What the exercise asks
Please write out each entry that follows, keeping it exactly the same.

(Collected data entries)
---+---

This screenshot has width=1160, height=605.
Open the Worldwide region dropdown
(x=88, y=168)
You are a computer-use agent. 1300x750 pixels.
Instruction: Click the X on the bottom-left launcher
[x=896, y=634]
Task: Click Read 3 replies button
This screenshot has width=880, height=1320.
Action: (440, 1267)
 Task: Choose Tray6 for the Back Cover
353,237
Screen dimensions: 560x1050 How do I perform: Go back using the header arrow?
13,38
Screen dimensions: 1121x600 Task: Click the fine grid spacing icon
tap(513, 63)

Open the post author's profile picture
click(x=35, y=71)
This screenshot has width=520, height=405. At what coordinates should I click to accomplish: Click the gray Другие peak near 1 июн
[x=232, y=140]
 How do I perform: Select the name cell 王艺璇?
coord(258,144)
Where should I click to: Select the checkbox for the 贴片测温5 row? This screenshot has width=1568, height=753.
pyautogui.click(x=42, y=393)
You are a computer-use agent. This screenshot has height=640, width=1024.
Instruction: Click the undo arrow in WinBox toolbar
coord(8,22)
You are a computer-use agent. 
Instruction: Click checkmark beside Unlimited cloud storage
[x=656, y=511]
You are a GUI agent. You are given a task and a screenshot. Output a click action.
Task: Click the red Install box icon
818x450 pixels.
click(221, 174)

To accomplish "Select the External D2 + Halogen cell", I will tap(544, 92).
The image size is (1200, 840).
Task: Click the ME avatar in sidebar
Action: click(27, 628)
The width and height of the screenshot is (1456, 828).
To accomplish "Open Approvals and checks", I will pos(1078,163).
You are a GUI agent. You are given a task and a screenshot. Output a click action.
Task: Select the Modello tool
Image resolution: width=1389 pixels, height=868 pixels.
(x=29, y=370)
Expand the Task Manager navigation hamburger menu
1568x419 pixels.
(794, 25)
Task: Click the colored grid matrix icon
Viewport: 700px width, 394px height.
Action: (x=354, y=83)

---+---

Solution to the exercise
This screenshot has width=1160, height=605.
Open the Worldwide region dropdown
(x=88, y=168)
You are a computer-use agent. 1300x750 pixels.
Instruction: Click the X on the bottom-left launcher
[x=896, y=634]
Task: Click Read 3 replies button
This screenshot has width=880, height=1320.
Action: (440, 1267)
 Task: Choose Tray6 for the Back Cover
353,237
Screen dimensions: 560x1050 How do I perform: Go back using the header arrow?
13,38
Screen dimensions: 1121x600 Task: Click the fine grid spacing icon
tap(513, 63)

Open the post author's profile picture
click(x=35, y=71)
This screenshot has width=520, height=405. At what coordinates should I click to accomplish: Click the gray Другие peak near 1 июн
[x=232, y=140]
 How do I perform: Select the name cell 王艺璇?
coord(258,144)
Where should I click to: Select the checkbox for the 贴片测温5 row? This screenshot has width=1568, height=753.
pyautogui.click(x=42, y=393)
You are a computer-use agent. This screenshot has height=640, width=1024.
Instruction: Click the undo arrow in WinBox toolbar
coord(8,22)
You are a computer-use agent. 
Instruction: Click checkmark beside Unlimited cloud storage
[x=656, y=511]
You are a GUI agent. You are given a task and a screenshot. Output a click action.
Task: Click the red Install box icon
818x450 pixels.
click(221, 174)

To accomplish "Select the External D2 + Halogen cell", I will tap(544, 92).
The image size is (1200, 840).
Task: Click the ME avatar in sidebar
Action: click(27, 628)
The width and height of the screenshot is (1456, 828).
To accomplish "Open Approvals and checks", I will pos(1078,163).
You are a GUI agent. You are given a task and a screenshot. Output a click action.
Task: Select the Modello tool
Image resolution: width=1389 pixels, height=868 pixels.
(x=29, y=370)
Expand the Task Manager navigation hamburger menu
1568x419 pixels.
(794, 25)
Task: Click the colored grid matrix icon
Viewport: 700px width, 394px height.
Action: (x=354, y=83)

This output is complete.